TAREA PROPUESTA A:
¿Puedes presentar como lista numerada los registros, empezando en la línea que contiene "The width and height of the screenshot is (1456, 819). At" y terminando en el final de los registros, sin incluir las líneas en blanco?

TEXTO PROPORCIONADO:
******************************
Fueron muchas las variables que entraron en juego. En primer lugar, la estrecha amistad trabada años antes con Putin, con quien después ha llegado a compartir numerosas conversaciones, viajes, vacaciones o celebraciones de cumpleaños, y de quien nunca ha renegado. En segunda instancia, su evidente participación previa en el proyecto, pues, sin ir más lejos, en sus últimos días como canciller ratificó un crédito de 900 millones de euros a Gazprom, la petrolera estatal rusa, para la construcción del gasoducto. Y, por último, el suculento botín: un salario superior a los 270.000 euros anuales que se sumaba a su remuneración vitalicia de 8.500 euros como antiguo canciller.

Nord Stream

La realidad es que el ex jefe del Gobierno alemán aprovechó sus prerrogativas para lucrarse a título privado escasos días después de dejar el cargo, y no solo eso, sino que lo hizo además a sueldo de otro Estado dirigido por un autócrata en ciernes. La sociedad civil alemana fue consciente entonces de que el paulatino acercamiento que durante años había fomentado su líder no respondió, al menos en su totalidad, a los intereses del pueblo alemán, sino a los intereses personales del socialdemócrata, quien incluyó en la jugada a las compañías alemanas ON Ruhrgas y BASF Wintershall, ambas de titularidad privada. 

La paradoja es que Ucrania fue la gran perjudicada por el proyecto cuando este entró en vigor en 2011. El gasoducto Nord Stream I cruza las profundidades del Báltico –de la misma forma que el Nord Stream 2, bloqueado tres semanas después del inicio de la agresión de Rusia–, y conecta directamente el puerto ruso de Víborg con el alemán de Greifswald. Esto permitió a Moscú prescindir de Ucrania para el transporte del gas a Europa. Los conductos ucranianos tenían capacidad para enviar 150.000 millones de metros cúbicos anuales al continente, y eran utilizados por el Gobierno de Kiev como moneda de cambio y herramienta de presión para arrancar concesiones políticas y económicas al Kremlin.
******************************
MATERIAL DE TRABAJO:

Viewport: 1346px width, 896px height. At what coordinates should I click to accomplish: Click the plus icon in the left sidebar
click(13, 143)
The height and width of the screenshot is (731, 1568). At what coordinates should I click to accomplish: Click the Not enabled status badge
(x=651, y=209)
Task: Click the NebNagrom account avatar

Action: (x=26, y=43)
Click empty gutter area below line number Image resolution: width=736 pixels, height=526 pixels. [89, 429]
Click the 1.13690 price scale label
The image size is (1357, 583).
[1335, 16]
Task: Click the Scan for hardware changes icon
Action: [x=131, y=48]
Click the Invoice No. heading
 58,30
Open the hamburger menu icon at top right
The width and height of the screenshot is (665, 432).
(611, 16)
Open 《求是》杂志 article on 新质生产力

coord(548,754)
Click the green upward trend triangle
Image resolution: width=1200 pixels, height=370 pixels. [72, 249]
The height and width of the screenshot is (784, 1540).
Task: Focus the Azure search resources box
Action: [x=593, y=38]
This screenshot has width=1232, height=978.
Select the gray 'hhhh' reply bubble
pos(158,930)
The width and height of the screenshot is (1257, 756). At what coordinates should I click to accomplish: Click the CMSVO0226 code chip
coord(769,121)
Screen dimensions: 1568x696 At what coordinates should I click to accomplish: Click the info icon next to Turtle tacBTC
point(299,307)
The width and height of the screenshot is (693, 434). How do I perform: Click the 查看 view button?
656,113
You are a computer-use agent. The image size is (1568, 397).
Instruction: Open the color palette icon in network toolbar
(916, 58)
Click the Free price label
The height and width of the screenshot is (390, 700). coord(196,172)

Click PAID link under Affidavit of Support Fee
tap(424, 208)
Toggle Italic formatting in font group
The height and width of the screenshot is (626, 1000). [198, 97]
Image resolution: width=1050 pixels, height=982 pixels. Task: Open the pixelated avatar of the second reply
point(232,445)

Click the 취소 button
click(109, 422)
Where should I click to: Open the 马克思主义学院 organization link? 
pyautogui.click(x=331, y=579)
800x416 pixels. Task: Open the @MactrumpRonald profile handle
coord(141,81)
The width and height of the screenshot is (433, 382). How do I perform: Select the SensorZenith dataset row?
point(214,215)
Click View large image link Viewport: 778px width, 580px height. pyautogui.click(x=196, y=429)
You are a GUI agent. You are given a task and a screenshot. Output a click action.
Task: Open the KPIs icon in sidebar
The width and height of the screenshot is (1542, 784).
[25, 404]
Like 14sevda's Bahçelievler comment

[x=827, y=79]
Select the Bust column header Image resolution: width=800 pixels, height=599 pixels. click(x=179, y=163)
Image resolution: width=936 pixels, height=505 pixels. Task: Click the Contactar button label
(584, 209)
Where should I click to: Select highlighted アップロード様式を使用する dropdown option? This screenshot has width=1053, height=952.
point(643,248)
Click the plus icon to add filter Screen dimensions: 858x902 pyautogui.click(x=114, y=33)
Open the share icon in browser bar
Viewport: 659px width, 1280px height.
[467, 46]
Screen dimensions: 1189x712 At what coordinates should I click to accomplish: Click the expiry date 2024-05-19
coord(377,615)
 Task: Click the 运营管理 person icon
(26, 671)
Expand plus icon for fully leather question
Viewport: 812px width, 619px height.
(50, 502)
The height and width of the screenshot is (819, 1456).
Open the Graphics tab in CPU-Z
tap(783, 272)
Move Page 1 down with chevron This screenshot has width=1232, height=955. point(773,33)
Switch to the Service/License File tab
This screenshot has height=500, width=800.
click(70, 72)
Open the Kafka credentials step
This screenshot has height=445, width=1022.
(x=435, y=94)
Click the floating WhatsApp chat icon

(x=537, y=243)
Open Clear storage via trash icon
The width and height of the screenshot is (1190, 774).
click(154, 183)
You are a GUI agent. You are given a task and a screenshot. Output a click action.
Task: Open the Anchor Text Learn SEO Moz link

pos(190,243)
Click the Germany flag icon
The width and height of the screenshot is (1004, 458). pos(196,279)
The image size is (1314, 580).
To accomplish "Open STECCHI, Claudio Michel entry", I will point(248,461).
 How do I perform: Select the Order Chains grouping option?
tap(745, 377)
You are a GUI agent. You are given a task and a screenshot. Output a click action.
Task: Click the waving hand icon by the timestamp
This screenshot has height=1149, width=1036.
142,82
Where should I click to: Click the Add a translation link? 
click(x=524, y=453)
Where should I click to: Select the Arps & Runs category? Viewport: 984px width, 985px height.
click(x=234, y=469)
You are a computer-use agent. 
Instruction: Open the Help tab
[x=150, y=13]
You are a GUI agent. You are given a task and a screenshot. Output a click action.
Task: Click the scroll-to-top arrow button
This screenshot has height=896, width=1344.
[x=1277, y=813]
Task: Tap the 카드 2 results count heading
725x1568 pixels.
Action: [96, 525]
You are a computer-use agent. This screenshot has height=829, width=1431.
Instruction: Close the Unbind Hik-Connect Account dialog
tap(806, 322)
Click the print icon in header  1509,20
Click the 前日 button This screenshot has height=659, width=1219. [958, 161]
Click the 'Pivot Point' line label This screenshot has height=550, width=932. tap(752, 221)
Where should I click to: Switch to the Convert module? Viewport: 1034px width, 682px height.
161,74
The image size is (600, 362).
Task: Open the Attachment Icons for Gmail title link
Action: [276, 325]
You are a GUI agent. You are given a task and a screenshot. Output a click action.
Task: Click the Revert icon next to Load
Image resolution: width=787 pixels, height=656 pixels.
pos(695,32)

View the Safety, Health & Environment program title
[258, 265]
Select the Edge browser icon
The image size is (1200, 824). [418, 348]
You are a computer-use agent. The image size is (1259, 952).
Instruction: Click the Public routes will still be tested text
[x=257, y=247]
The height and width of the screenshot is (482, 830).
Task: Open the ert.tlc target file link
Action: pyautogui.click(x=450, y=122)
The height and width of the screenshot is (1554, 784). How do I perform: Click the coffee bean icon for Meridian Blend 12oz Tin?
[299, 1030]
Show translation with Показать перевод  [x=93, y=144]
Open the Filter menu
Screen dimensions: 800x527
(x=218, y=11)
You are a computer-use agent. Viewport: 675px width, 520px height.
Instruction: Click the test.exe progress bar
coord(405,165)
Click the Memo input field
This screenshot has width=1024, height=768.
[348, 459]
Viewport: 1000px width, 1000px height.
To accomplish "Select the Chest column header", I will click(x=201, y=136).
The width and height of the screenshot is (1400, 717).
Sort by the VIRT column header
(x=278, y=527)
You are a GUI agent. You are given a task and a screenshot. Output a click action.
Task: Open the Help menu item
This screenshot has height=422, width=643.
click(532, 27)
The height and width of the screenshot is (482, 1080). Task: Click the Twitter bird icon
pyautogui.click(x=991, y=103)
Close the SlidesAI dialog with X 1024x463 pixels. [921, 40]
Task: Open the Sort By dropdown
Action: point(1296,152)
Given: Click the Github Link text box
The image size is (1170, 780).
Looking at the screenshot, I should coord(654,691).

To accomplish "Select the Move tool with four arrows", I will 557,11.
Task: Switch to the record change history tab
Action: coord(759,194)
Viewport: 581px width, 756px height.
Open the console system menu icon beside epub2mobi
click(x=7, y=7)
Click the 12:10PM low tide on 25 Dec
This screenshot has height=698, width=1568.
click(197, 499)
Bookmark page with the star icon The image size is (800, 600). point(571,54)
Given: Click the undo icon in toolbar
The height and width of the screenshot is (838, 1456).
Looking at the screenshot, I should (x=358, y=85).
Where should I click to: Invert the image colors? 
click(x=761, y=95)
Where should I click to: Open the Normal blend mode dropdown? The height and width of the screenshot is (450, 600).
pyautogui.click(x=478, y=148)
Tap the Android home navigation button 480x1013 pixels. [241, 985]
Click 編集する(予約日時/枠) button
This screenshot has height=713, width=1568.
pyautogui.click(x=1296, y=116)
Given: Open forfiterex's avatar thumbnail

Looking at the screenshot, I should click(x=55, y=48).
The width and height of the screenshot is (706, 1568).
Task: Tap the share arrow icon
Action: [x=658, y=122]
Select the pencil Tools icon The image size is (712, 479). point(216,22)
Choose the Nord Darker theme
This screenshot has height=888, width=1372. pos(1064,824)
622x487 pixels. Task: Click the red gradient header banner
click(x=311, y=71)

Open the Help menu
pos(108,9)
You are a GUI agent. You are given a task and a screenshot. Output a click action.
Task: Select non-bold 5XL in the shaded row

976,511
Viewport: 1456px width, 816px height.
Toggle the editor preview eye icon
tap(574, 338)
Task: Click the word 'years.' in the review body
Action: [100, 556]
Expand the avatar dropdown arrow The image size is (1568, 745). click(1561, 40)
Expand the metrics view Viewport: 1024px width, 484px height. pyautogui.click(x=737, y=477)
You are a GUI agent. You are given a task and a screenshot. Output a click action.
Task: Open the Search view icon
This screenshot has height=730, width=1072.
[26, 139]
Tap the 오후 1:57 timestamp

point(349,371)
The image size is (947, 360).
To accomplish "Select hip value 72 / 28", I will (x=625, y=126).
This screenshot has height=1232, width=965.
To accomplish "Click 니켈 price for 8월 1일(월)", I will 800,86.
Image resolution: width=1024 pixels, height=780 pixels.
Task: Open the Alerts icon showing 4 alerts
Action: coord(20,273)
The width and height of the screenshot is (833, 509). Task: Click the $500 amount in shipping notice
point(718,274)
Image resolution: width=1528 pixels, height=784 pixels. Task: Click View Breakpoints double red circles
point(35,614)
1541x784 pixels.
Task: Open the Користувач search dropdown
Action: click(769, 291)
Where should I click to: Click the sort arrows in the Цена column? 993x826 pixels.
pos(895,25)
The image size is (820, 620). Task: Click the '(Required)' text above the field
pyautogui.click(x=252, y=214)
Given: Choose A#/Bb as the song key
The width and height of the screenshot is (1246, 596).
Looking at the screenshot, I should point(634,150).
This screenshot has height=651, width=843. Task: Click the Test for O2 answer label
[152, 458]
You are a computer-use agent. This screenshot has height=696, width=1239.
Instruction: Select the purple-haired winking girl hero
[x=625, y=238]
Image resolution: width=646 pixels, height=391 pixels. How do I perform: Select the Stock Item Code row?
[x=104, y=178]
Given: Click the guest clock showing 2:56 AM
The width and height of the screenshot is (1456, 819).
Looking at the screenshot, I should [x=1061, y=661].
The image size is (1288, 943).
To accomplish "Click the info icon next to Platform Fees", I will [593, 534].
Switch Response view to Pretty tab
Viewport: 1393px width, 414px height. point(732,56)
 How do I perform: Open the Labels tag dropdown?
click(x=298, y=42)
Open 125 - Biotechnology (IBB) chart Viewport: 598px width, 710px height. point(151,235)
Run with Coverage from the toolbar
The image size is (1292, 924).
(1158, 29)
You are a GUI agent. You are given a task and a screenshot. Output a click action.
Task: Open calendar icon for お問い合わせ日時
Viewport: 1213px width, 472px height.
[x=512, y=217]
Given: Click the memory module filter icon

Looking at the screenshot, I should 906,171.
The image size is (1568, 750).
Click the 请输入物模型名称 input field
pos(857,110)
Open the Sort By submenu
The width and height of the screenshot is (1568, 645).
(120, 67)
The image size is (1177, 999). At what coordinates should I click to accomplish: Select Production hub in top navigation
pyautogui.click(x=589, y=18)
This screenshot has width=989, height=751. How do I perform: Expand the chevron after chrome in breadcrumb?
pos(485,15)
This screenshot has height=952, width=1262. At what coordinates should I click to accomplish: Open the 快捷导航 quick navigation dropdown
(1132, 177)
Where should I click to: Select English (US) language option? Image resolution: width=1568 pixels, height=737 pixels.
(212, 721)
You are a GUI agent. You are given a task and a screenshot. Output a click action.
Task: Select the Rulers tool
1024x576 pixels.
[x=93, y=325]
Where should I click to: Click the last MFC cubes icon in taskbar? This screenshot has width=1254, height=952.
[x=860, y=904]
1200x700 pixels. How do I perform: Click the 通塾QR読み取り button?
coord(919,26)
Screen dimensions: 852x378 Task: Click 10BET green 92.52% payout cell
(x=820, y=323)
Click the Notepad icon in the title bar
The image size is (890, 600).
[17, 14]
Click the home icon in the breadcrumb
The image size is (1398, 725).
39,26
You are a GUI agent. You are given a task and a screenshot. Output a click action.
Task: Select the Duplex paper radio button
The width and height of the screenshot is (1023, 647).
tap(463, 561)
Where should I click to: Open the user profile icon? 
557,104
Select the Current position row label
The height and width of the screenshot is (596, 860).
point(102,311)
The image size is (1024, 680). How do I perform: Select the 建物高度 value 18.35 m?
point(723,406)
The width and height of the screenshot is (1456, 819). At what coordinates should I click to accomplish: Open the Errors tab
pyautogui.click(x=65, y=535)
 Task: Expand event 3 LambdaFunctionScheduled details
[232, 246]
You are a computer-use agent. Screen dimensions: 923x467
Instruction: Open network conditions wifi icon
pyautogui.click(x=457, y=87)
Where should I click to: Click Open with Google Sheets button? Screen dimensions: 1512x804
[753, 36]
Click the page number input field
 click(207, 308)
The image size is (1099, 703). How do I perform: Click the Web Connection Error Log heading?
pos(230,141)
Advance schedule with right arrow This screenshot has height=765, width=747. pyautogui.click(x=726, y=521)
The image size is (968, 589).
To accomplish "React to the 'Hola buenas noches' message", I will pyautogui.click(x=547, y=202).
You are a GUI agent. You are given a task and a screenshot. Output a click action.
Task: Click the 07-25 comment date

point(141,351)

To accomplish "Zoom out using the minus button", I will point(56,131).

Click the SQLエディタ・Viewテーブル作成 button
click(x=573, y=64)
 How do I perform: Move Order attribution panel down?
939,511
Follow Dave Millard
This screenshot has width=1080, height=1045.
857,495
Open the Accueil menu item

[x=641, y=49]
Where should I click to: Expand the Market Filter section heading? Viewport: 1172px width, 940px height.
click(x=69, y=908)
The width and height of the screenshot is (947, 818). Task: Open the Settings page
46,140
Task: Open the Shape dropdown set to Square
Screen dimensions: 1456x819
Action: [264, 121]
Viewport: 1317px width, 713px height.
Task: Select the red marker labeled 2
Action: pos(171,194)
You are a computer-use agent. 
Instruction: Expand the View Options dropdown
******************************
TAREA PROPUESTA B:
¿Qué empresas se nombran en el texto sobre Nord Stream?

SOLUCIÓN COMPLETA A:
1. The width and height of the screenshot is (1456, 819). At what coordinates should I click to accomplish: Open the Errors tab
2. pyautogui.click(x=65, y=535)
3.  Task: Expand event 3 LambdaFunctionScheduled details
4. [232, 246]
5. You are a computer-use agent. Screen dimensions: 923x467
6. Instruction: Open network conditions wifi icon
7. pyautogui.click(x=457, y=87)
8. Where should I click to: Click Open with Google Sheets button? Screen dimensions: 1512x804
9. [753, 36]
10. Click the page number input field
11.  click(207, 308)
12. The image size is (1099, 703). How do I perform: Click the Web Connection Error Log heading?
13. pos(230,141)
14. Advance schedule with right arrow This screenshot has height=765, width=747. pyautogui.click(x=726, y=521)
15. The image size is (968, 589).
16. To accomplish "React to the 'Hola buenas noches' message", I will pyautogui.click(x=547, y=202).
17. You are a GUI agent. You are given a task and a screenshot. Output a click action.
18. Task: Click the 07-25 comment date
19. point(141,351)
20. To accomplish "Zoom out using the minus button", I will point(56,131).
21. Click the SQLエディタ・Viewテーブル作成 button
22. click(x=573, y=64)
23.  How do I perform: Move Order attribution panel down?
24. 939,511
25. Follow Dave Millard
26. This screenshot has width=1080, height=1045.
27. 857,495
28. Open the Accueil menu item
29. [x=641, y=49]
30. Where should I click to: Expand the Market Filter section heading? Viewport: 1172px width, 940px height.
31. click(x=69, y=908)
32. The width and height of the screenshot is (947, 818). Task: Open the Settings page
33. 46,140
34. Task: Open the Shape dropdown set to Square
35. Screen dimensions: 1456x819
36. Action: [264, 121]
37. Viewport: 1317px width, 713px height.
38. Task: Select the red marker labeled 2
39. Action: pos(171,194)
40. You are a computer-use agent. 
41. Instruction: Expand the View Options dropdown

SOLUCIÓN COMPLETA B:
- Gazprom
- ON Ruhrgas
- BASF Wintershall